━━━━━ Supplied passage ━━━━━

Sunday, September 16, 2007

BFF: The Price of Sugar

Contemporary "issue" documentaries are an odd thing; the pipeline between filming and any sort of theatrical release is long enough that some sort of update is invitably necessary at the end, since things will have changed in the time since filming completed. For The Price of Sugar, for instance, we learned in the Q&A that Father Christopher Hartley has been reassigned from Los Llanos, Dominican Republic to somewhere in Ethiopia, and some of his efforts - the meal center, for instance - have been shut down, although the sugar companies are supposedly reforming (although it's a lot of announcements and not much action so far). I wonder if digital technology can do something to help with that turnaround time, so that films like this can get into theater while they're still very contemporary.

The Price of Sugar

* * * (out of four)
Seen 15 September 2007 at AMC Boston Common #17 (Boston Film Festival 2007)

Everything we eat and use, it seems, has some sort of despicable behavior involved at some point in the supply chain. Why should sugar be any different? At least in documenting this, The Price of Sugar is also able to show that the Haitian migrant workers on the sugar plantations of the Dominican Republic have advocates who seem to be doing some small bit of good.

━━━━━ Supplied information ━━━━━

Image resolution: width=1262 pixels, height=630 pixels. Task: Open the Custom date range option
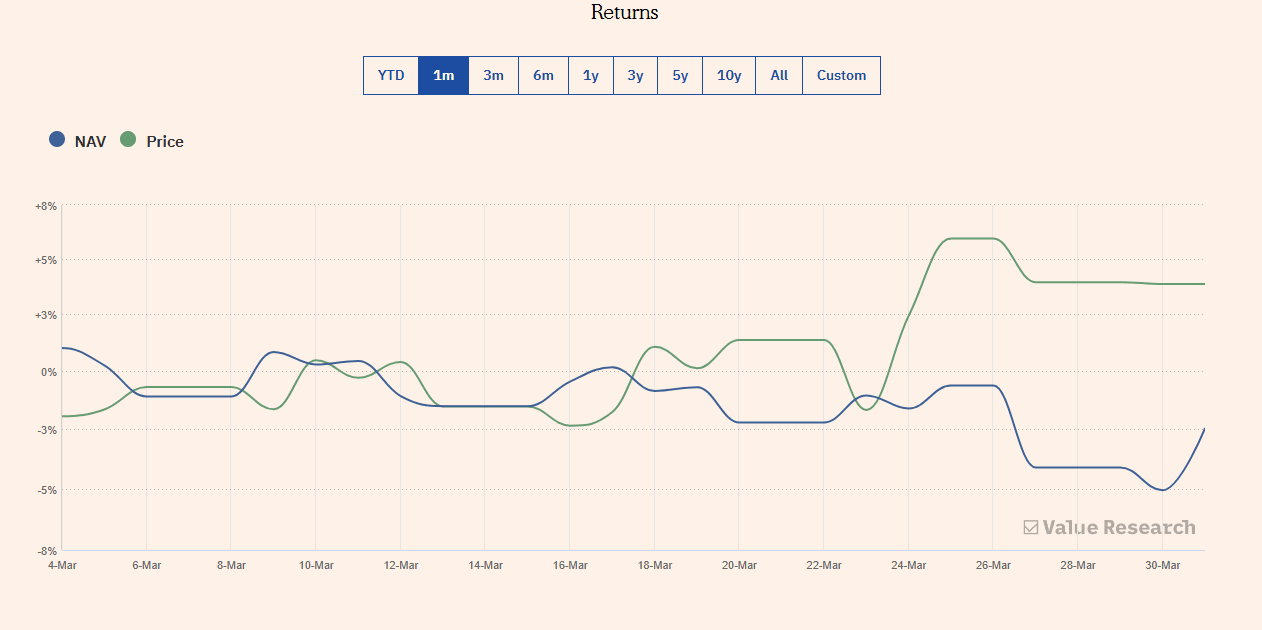point(841,76)
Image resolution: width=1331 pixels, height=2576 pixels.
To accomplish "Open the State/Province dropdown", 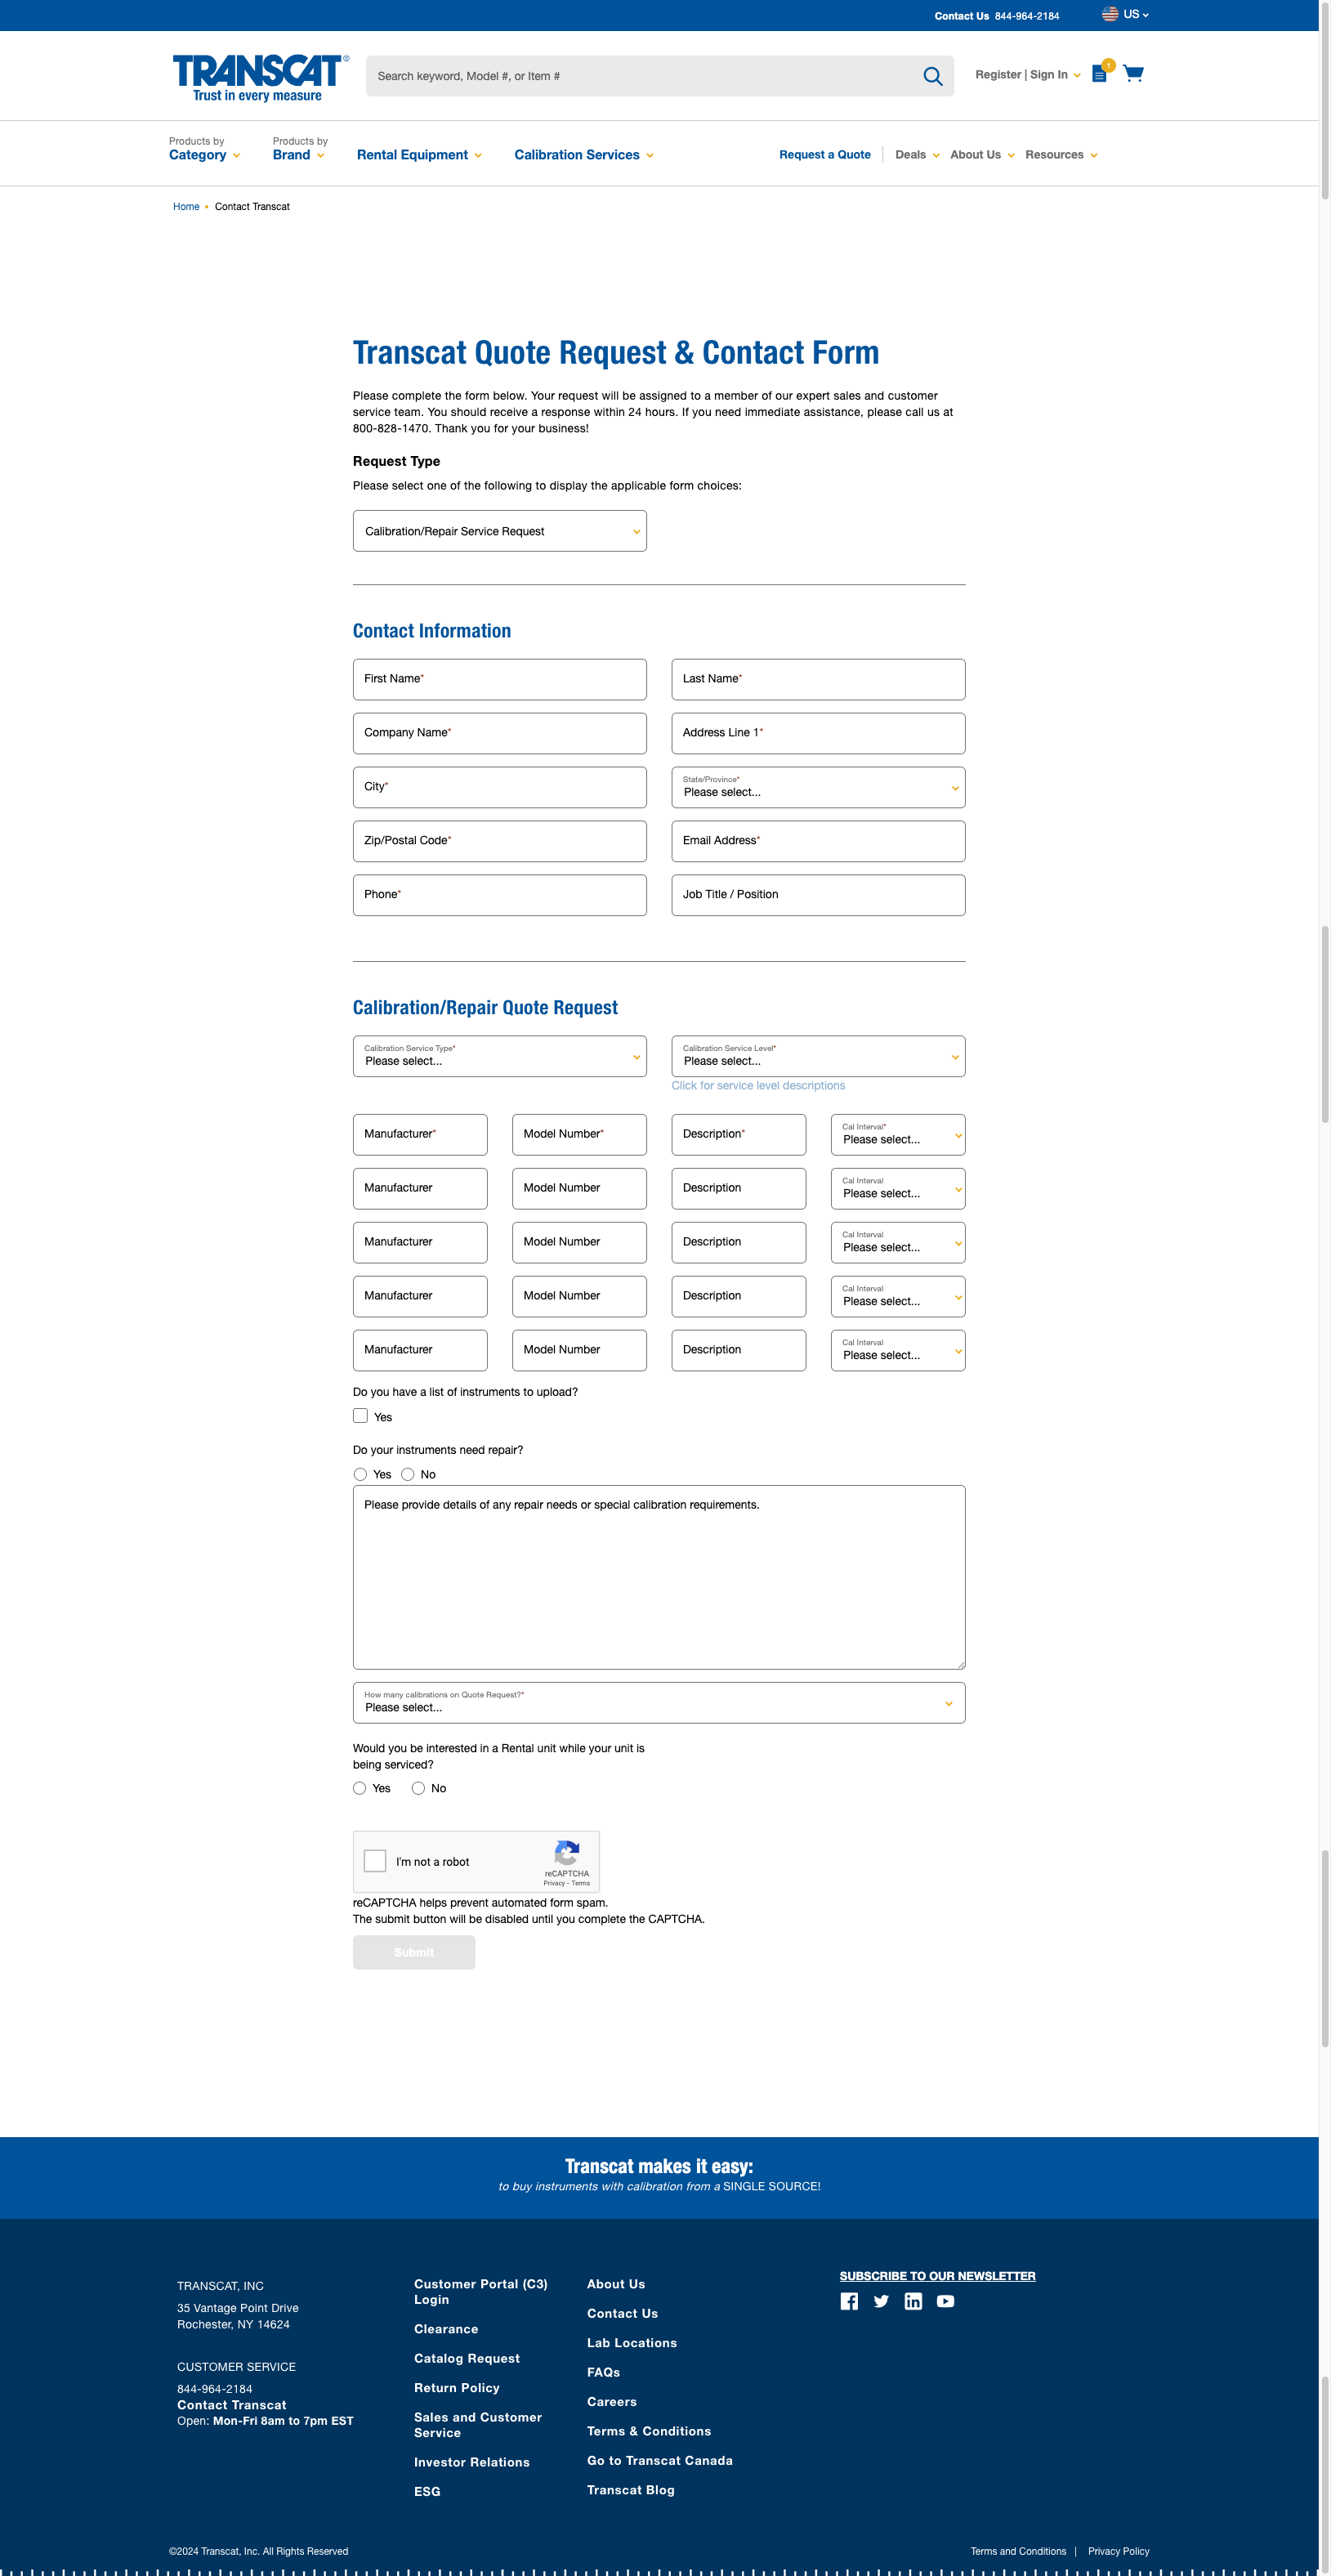I will click(x=817, y=789).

━━━━━

#### Problem description
Please reproduce the film review above in full, word for word.

#### Expected answer
Sunday, September 16, 2007

BFF: The Price of Sugar

Contemporary "issue" documentaries are an odd thing; the pipeline between filming and any sort of theatrical release is long enough that some sort of update is invitably necessary at the end, since things will have changed in the time since filming completed. For The Price of Sugar, for instance, we learned in the Q&A that Father Christopher Hartley has been reassigned from Los Llanos, Dominican Republic to somewhere in Ethiopia, and some of his efforts - the meal center, for instance - have been shut down, although the sugar companies are supposedly reforming (although it's a lot of announcements and not much action so far). I wonder if digital technology can do something to help with that turnaround time, so that films like this can get into theater while they're still very contemporary.

The Price of Sugar

* * * (out of four)
Seen 15 September 2007 at AMC Boston Common #17 (Boston Film Festival 2007)

Everything we eat and use, it seems, has some sort of despicable behavior involved at some point in the supply chain. Why should sugar be any different? At least in documenting this, The Price of Sugar is also able to show that the Haitian migrant workers on the sugar plantations of the Dominican Republic have advocates who seem to be doing some small bit of good.